Located along an old stagecoach route in Metamora, a town of less than 600 nestled among hills, ponds and forests in southeastern Michigan, is an aged and cozy community refuge called The White Horse Inn.

The interior is whimsical. Covering the walls are a dozen enormous charcoal sketches of horses in graceful motion drawn by a world-renowned French artist. The floor underneath the horses is inlaid with a live-edge cherry tree; its branches weave together before stretching wide into the underpinnings of a canopy at the other side of the room, where they stop at the base of a massive two-story fireplace of stacked stone.

The interior is the product of a multimillion-dollar project the current owners undertook in 2013 after purchasing the inn. The plan called for a renovation of the original dining rooms and two major structural additions—a two-story post-and-beam dining room with a clearstory gable and an outdoor patio.
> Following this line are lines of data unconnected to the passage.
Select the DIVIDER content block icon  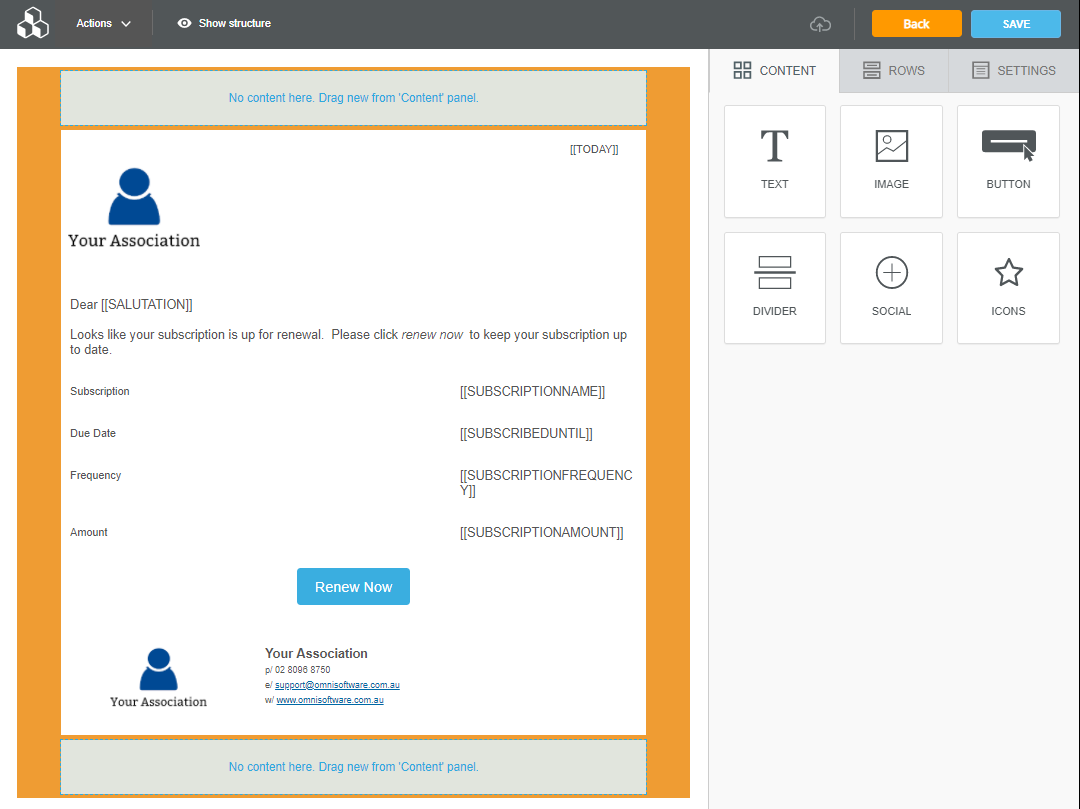tap(774, 287)
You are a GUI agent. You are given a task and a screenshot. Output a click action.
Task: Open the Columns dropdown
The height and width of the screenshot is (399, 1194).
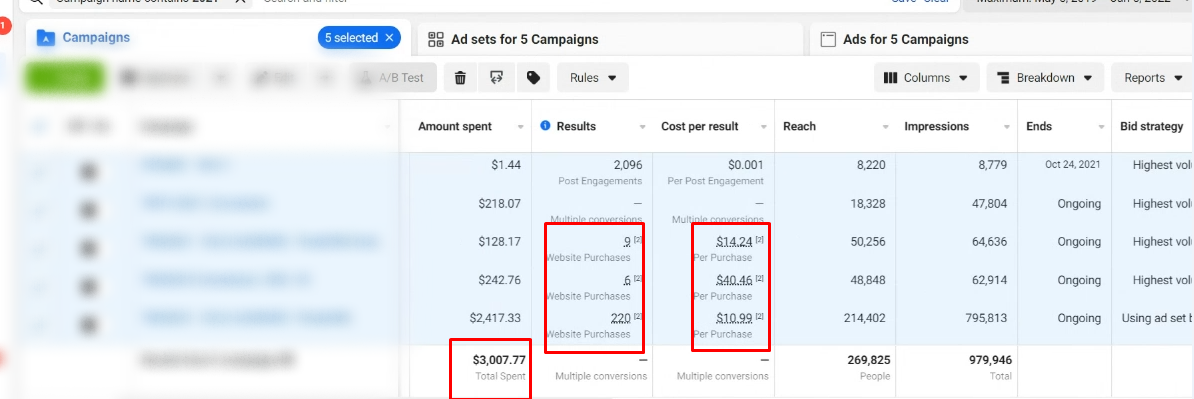pyautogui.click(x=925, y=78)
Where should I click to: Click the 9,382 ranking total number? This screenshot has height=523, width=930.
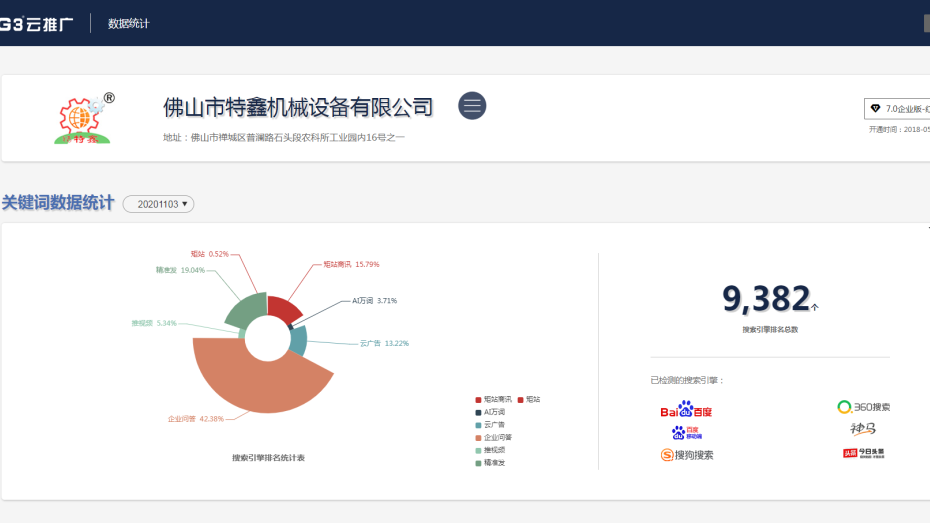(x=766, y=298)
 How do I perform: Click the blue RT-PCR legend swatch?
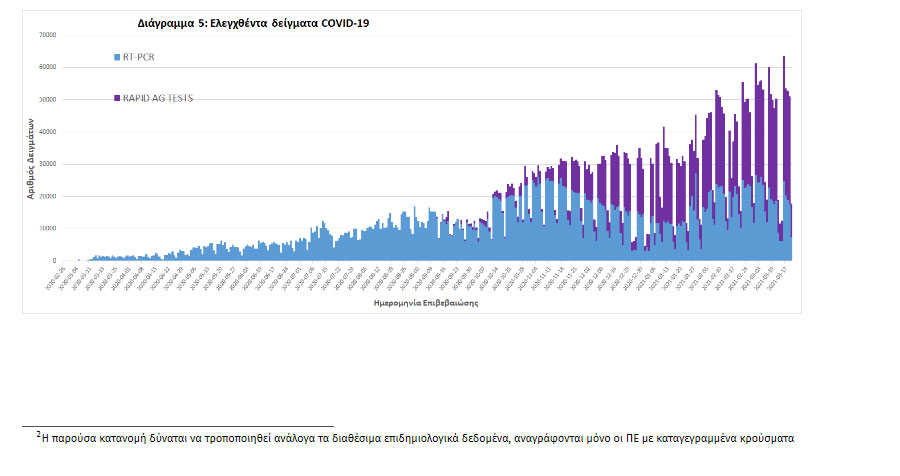(x=117, y=58)
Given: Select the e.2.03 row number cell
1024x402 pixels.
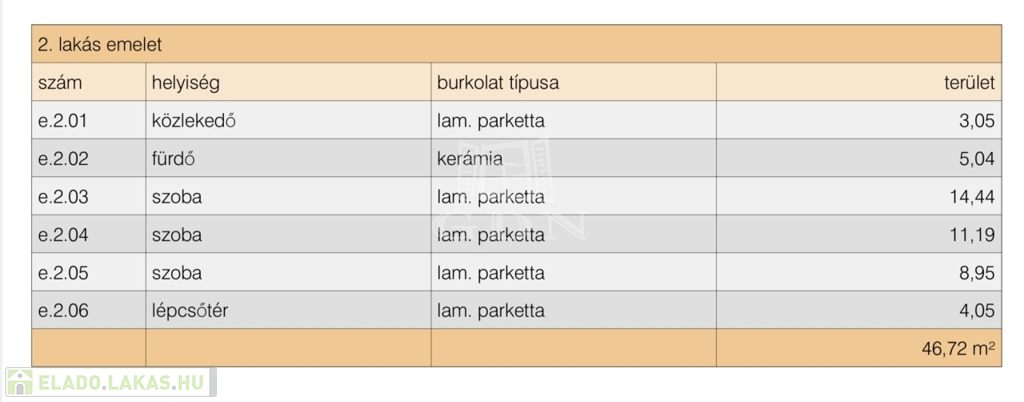Looking at the screenshot, I should coord(63,197).
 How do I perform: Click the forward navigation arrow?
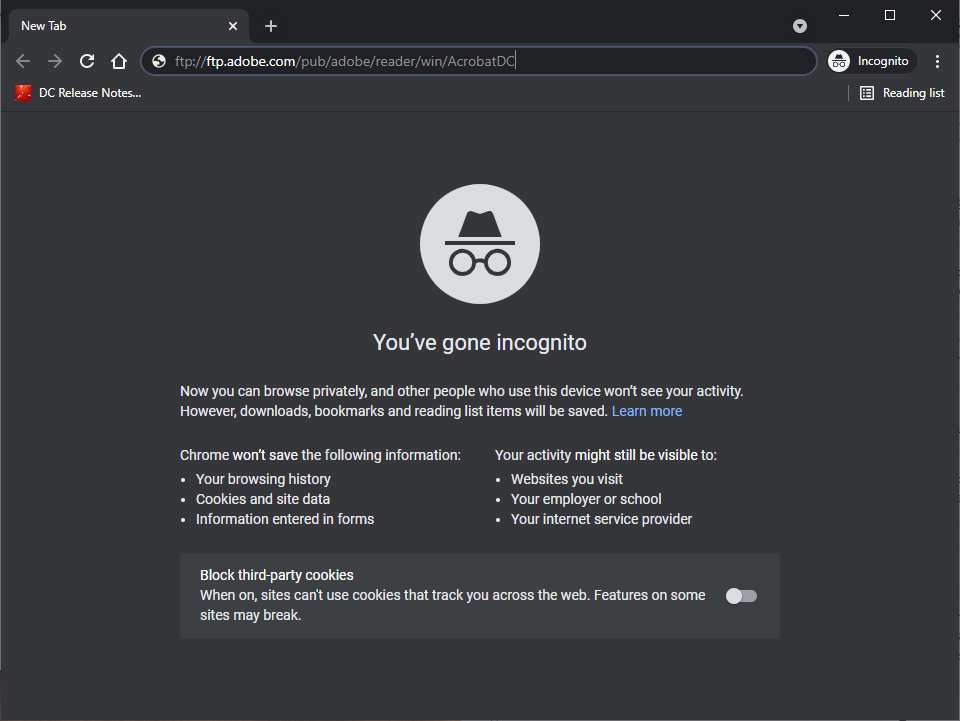(x=55, y=61)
The result, unveiled in the fall of 2014, was a building with the feel and look of an old-world inn, a reflection of its earliest self.

Stagecoach Stop

The White Horse Inn was built in 1850 along a rutted stagecoach road to provide travelers with warmth, food and a bed after a daylong carriage ride.

Passengers would eat and drink on the first floor of the inn, then climb the soft pine stairs to retire to their respective quarters, however cramped, and rest before departing for Lake Huron or Detroit in the morning.
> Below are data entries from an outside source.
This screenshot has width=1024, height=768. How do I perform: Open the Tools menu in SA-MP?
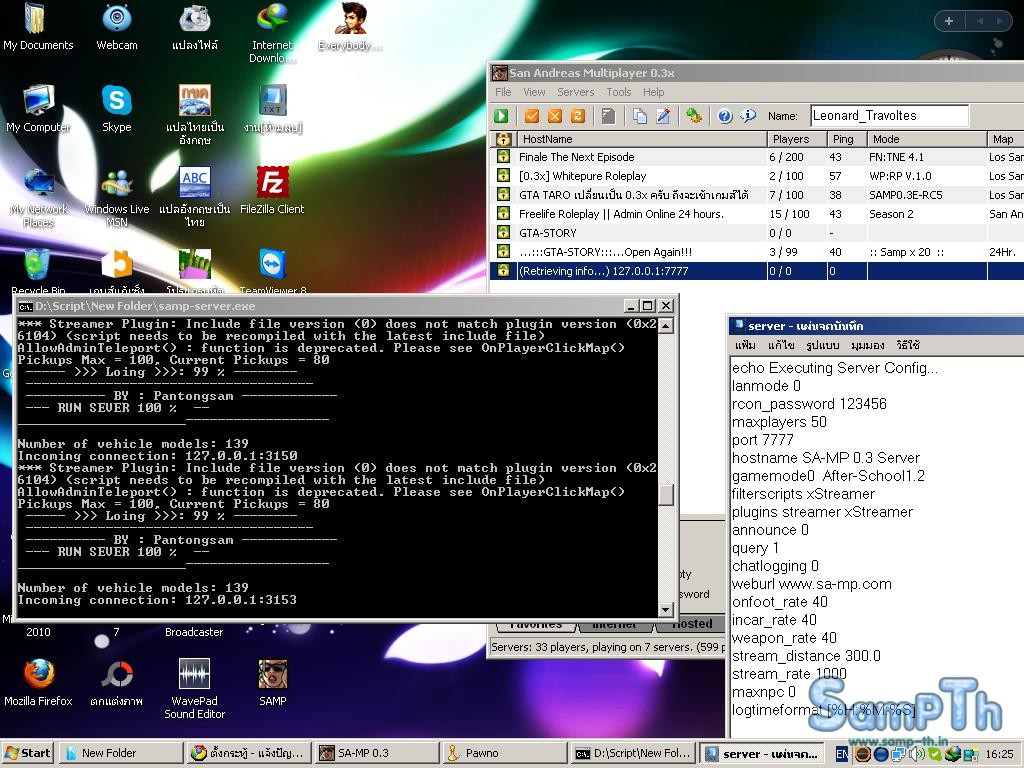pos(618,92)
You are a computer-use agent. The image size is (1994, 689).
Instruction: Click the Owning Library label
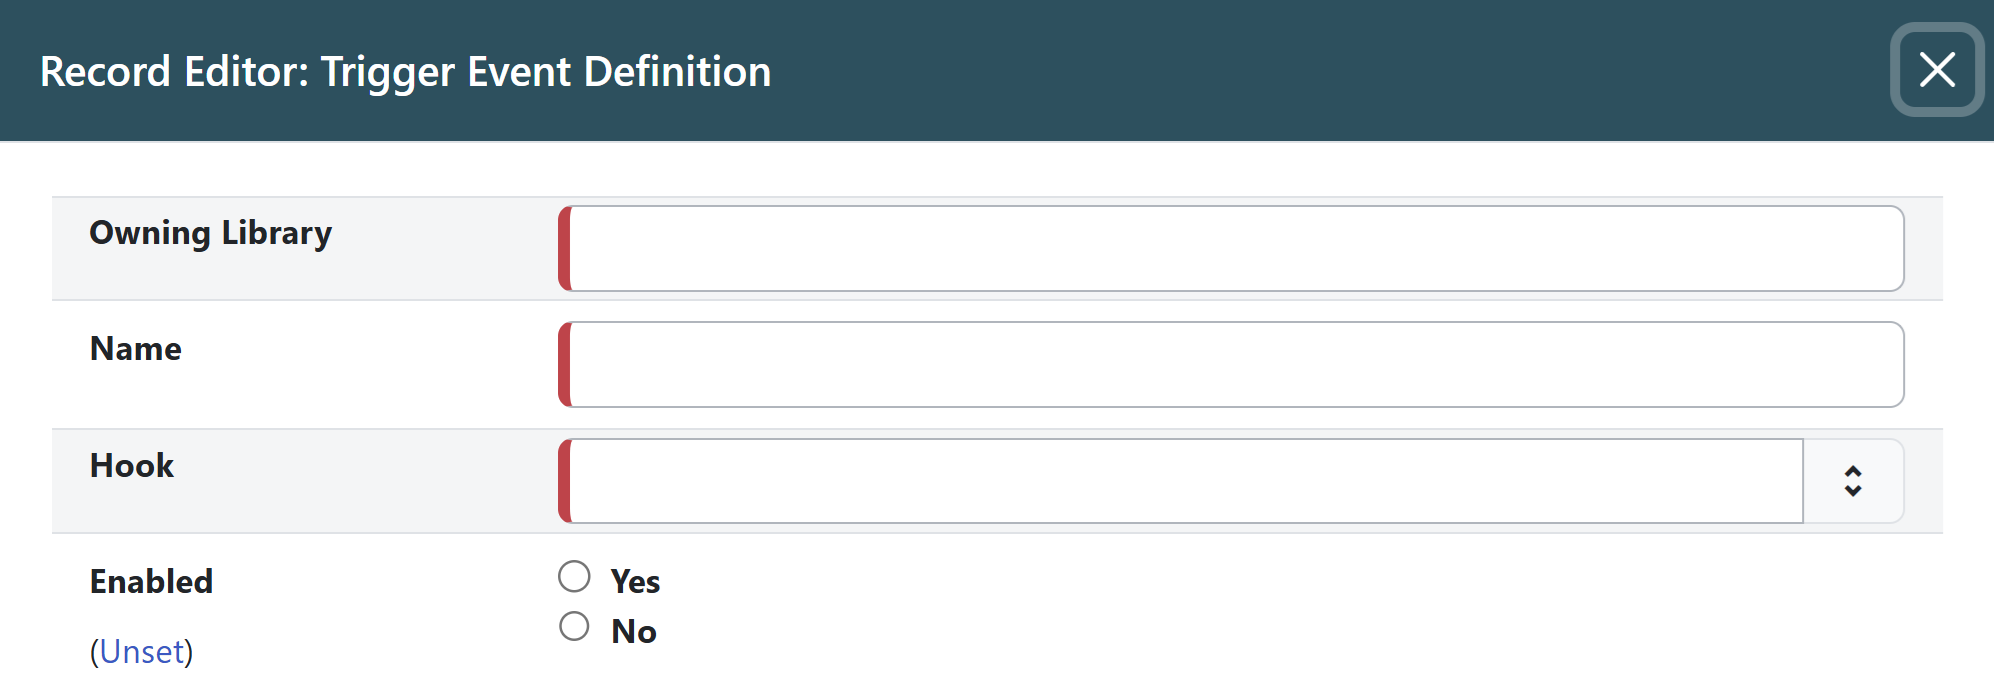[x=210, y=232]
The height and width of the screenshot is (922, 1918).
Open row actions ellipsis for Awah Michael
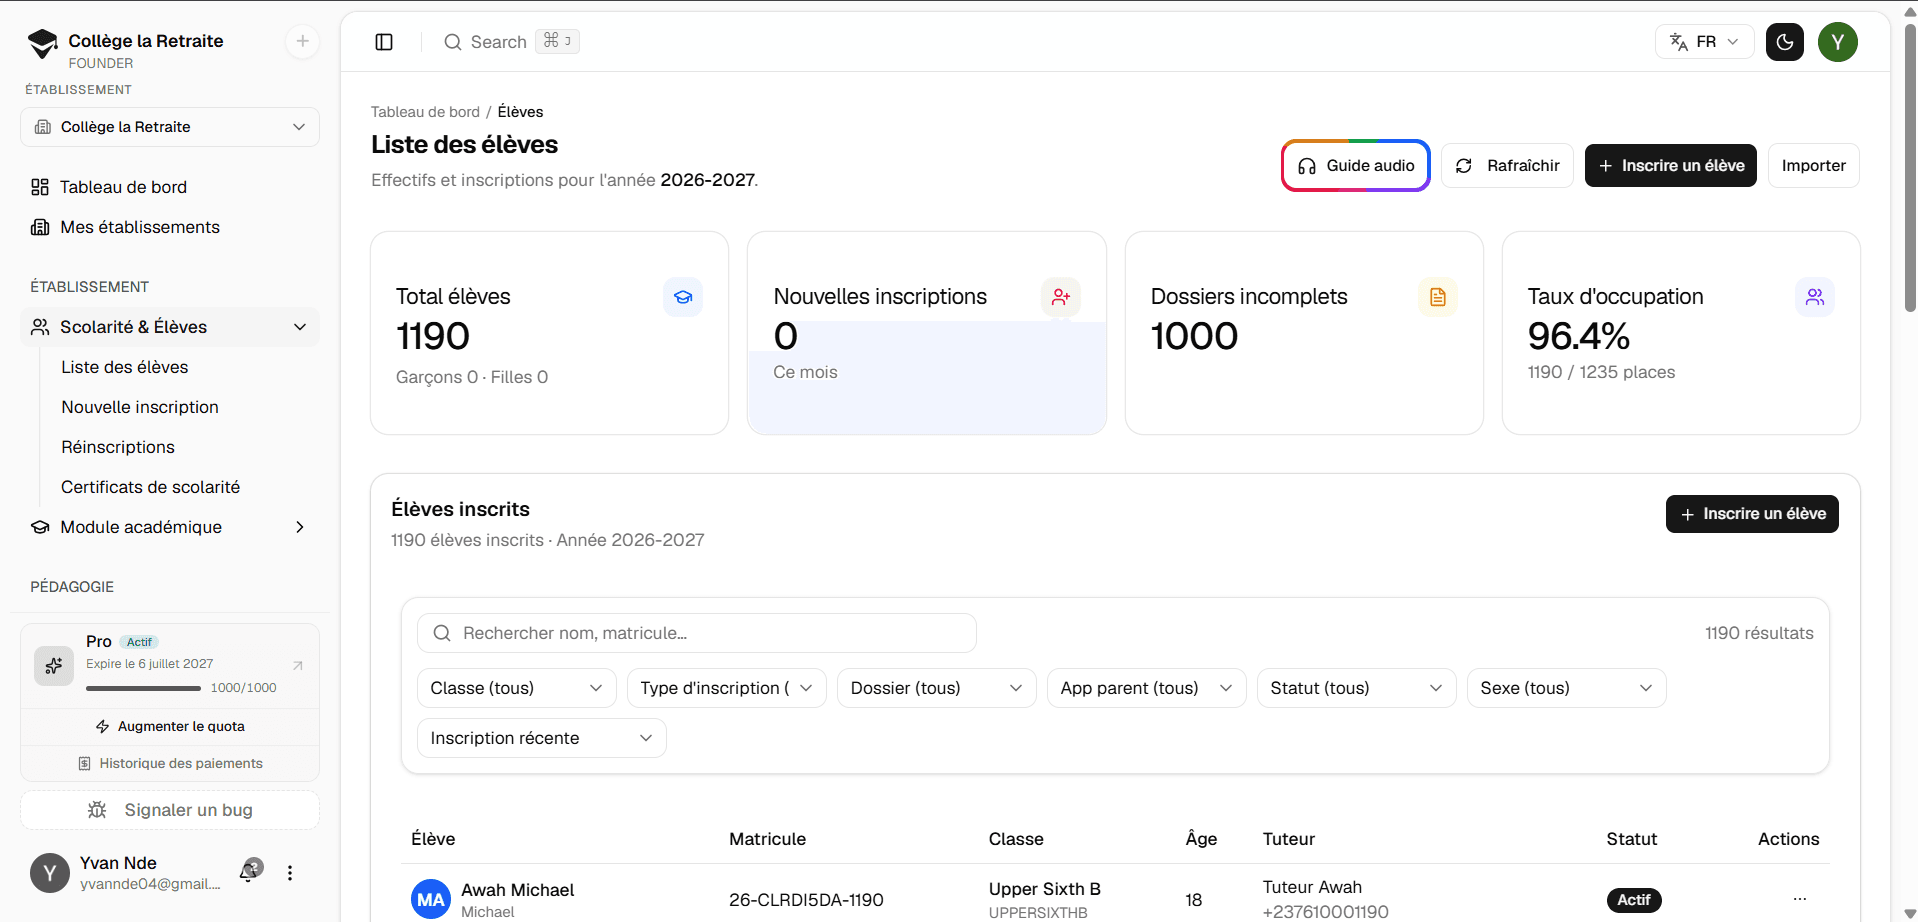click(x=1800, y=899)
Eventually a train depot replaced the stagecoach stop, and the White Horse continued its service for the new clientele. The dawn of the automobile was not as kind to Metamora, however. A highway from Detroit bypassed Metamora two miles to the west, and the town retreated into a quiet rural village with one stoplight.
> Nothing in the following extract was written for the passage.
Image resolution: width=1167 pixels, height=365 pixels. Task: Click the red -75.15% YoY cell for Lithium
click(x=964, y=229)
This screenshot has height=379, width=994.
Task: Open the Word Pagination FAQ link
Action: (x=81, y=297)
It might be surprising, given the small size of the community today, that a renovation project costing millions of dollars was even considered. But the alternative, watching The White Horse Inn decline into obscurity on Metamora's main thoroughfare, was unconscionable to its new owners.

The Innkeepers

When the inn closed in 2012 and no one stepped up to purchase the property, husband and wife duo Victor Dzenowagis and Linda Egeland decided it was up to them to ensure The White Horse Inn would anchor their community for the next hundred years.

Metamora would be hard pressed to find better stewards of the inn's legacy than Dzenowagis and Egeland. They have lived in Metamora for 25 years, and they make their livelihood owning and operating five restaurants in southeastern Michigan.

After looking at the property, they knew immediately that something extraordinary had to be done for the restaurant to draw in the locals during the week and destination foodies on the weekends, all while preserving its rural character.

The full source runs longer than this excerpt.